Data:

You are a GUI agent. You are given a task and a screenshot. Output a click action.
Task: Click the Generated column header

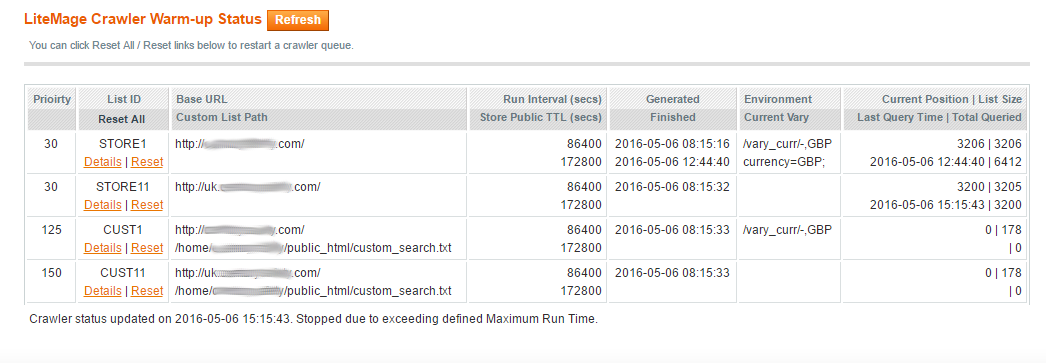tap(673, 99)
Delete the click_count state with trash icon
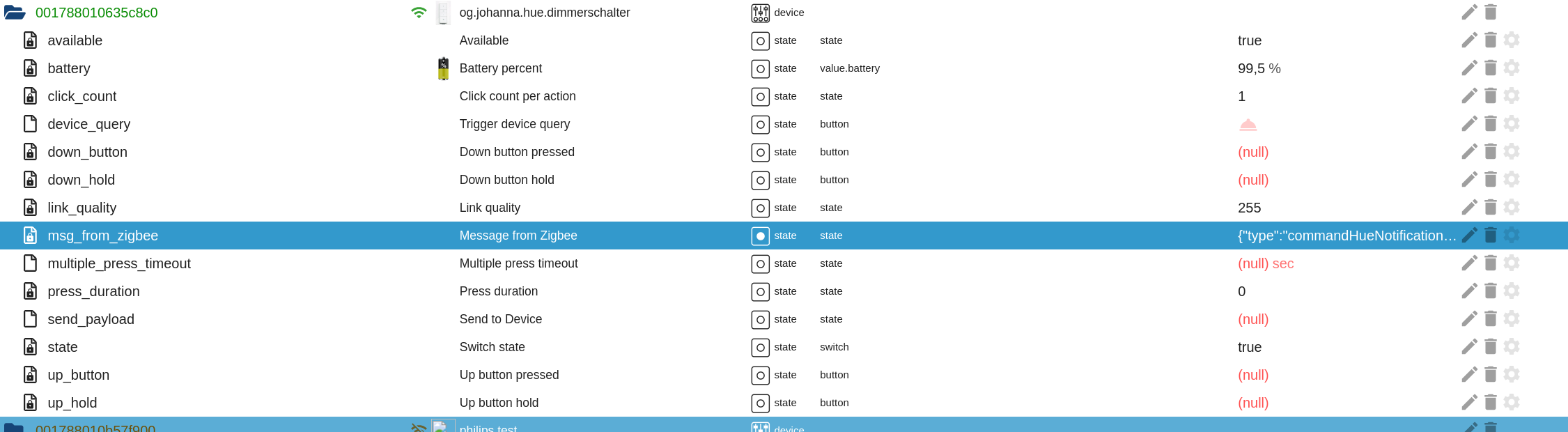Image resolution: width=1568 pixels, height=432 pixels. point(1490,96)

Problem to solve:
Write every record out again exactly, omitting the pictures they hold.

Result:
You are a GUI agent. You are given a task and a screenshot. Output a click action.
Task: Click the Generated column header

tap(673, 99)
Delete the click_count state with trash icon
Image resolution: width=1568 pixels, height=432 pixels. point(1490,96)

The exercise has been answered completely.